Anyhow, I had a freelance career for about 15 years before the pandemic hit. None of the big corporate organizations hired me, but I was lucky enough to find projects to keep me busy building a web/graphic design business. Even if my children were born, I kept working while caregiving for them.
I could have done better to find a stable full-time job like the one at an organization that comes with a benefit package. But I couldn’t do it because of multiple obstacles to overcome.
I’m a woman of color speaking English as a second language. I earned a college degree when I was 27 because I had to make and save money to pay college tuition. I had to build my life in the United States without immediate family. My starting point was already behind the most privileged Americans.
No one hired me after graduating college because of my broken English and the Dot-Com recession. But luckily my mentor/professor at CSU hired me and allowed me to use computer and web design skills. That’s how I started my freelance career after working as a studio assistant.
I could have done better to switch from a freelancer to an employee at an organization. But I couldn’t do it because no one hired me without a strong portfolio. So I kept freelancing to build an impressive portfolio to prove my skills and talent.
Someone pointed out that I didn’t have confidence: A lack of confidence was my weakness, which prevented me from challenging to get a stable job. Of course, I was aware of it, but I didn’t know how to gain more confidence back then.
4 years before my children were born, I lost my father and my mentor. My father died of cancer. My mentor died from being killed by a gunshot. I experienced two traumatic events in two consecutive years. How could I have gained my confidence while recovering from grief?
After the first children were born, there was no time to apply for a job. All I could do was to keep working on freelance small projects not to interfere caregiving for my children. It was very difficult to raise children without much help from immediate family. Finding a stable job was just a fleeting dream of mine.

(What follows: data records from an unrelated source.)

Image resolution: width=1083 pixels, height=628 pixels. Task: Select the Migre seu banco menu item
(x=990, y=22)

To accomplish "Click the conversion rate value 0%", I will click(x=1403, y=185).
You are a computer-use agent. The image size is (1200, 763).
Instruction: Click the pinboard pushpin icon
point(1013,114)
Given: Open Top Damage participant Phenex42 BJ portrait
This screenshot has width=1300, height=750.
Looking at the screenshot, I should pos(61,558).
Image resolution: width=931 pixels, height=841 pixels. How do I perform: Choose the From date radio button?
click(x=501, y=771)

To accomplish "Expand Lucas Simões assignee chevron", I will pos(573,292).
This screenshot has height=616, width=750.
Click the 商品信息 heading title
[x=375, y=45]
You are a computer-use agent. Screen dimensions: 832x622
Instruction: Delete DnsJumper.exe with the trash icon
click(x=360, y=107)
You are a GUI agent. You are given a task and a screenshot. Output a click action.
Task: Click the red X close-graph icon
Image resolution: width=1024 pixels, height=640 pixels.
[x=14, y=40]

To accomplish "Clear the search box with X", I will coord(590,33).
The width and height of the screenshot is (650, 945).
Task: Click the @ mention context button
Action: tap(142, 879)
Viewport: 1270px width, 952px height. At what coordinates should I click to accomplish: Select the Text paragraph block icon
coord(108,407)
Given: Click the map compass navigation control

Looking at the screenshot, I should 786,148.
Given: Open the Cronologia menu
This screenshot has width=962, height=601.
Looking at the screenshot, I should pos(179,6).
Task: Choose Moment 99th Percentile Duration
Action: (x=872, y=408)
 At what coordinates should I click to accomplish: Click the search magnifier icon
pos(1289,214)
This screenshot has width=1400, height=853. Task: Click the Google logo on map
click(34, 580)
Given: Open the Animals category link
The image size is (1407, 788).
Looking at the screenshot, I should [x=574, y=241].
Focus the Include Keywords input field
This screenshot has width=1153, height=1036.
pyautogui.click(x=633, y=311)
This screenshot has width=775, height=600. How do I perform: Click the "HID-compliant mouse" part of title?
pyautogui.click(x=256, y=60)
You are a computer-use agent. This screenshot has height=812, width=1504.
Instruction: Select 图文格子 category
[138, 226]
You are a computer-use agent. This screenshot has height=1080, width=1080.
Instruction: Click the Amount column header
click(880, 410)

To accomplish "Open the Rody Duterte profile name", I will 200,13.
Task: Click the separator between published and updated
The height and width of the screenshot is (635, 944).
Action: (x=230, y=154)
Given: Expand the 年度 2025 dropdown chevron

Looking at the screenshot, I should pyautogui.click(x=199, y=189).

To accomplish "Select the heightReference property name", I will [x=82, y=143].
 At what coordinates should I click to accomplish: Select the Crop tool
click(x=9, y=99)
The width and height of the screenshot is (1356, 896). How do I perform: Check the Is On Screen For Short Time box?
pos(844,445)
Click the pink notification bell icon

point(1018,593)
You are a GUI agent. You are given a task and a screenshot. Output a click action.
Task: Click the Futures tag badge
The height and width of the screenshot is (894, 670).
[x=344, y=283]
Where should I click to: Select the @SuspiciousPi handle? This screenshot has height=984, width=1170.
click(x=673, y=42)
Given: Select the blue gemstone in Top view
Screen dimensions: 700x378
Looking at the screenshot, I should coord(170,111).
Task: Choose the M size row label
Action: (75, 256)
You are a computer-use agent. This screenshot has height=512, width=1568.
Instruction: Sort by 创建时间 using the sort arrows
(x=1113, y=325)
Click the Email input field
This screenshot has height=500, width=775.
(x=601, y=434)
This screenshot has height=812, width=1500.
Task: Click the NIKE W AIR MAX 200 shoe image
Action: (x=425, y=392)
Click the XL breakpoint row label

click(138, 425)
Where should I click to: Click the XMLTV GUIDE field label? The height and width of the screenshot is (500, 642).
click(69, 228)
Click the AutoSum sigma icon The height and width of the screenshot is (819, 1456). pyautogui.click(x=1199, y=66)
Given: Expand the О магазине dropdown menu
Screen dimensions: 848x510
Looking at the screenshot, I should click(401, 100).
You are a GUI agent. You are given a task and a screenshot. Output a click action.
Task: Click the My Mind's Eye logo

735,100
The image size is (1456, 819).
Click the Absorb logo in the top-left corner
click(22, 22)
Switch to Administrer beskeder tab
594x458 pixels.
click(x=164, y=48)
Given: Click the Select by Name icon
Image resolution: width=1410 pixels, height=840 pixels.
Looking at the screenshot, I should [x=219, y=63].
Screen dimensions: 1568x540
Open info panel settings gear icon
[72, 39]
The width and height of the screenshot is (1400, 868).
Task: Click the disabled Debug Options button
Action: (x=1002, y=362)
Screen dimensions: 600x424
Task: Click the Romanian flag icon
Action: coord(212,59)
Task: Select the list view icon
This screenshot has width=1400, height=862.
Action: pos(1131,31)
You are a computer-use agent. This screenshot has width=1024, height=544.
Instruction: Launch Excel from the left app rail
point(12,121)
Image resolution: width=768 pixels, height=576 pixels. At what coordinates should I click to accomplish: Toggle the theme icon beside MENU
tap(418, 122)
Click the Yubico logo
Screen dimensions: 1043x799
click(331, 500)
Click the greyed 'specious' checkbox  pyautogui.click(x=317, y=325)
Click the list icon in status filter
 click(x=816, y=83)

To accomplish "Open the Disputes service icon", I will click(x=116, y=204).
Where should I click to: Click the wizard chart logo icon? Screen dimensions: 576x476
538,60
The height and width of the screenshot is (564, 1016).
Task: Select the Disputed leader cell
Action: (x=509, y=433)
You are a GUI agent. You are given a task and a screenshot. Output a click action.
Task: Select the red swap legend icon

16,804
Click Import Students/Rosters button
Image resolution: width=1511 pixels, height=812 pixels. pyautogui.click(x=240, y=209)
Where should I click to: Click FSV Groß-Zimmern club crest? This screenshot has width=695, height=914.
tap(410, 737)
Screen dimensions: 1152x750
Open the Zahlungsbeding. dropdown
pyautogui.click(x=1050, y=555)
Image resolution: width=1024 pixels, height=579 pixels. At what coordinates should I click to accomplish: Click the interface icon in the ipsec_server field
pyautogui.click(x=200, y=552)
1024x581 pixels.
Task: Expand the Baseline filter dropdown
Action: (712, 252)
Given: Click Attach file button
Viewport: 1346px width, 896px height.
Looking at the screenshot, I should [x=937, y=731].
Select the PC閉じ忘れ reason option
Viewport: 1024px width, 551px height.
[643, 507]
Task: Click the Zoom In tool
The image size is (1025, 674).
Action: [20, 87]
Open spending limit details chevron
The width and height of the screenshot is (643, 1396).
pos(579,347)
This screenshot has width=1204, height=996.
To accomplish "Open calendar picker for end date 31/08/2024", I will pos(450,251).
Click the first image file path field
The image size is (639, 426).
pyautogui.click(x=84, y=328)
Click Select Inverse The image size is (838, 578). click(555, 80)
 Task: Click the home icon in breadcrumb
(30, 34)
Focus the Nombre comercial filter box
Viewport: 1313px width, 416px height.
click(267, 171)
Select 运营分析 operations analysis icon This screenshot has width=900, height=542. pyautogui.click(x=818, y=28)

When my youngest daughter was 3 ½ years old, the pandemic hit. I had to give up my long-awaited dream: To find a stable job! It was almost a luxury to focus on myself during the pandemic. But the pandemic made me think about what I really want to accomplish professionally and personally in my life.
So I started considering a career change: A career something meaningful to my life; something that could reflect my experience as a woman of color, mother, bilingual community leader, and web graphic designer.
I will be 50 years old next year. Yep, I’m a middle-aged woman. In other words, I’m an old woman. Someone might say it’s too late to change the course of life. But I wanted to do so because I didn’t want to regret it later in my life. Most importantly, I wanted to be happy with myself.
Life is only what I can have. It’s mine and I’m the only one who can drive. I’m the only one who can change the future.
At the end of October, Cleveland Public Library officially hired me. It’s a part-time position without any benefit, but the first step to the final goal. It’s the beginning of my new chapter: a new career!
It’s an election day today. It depends on people to determine where the nation goes to. No matter what happens in this country, as a naturalized citizen, I want to be who I am and I want to be proud of myself for doing the right thing.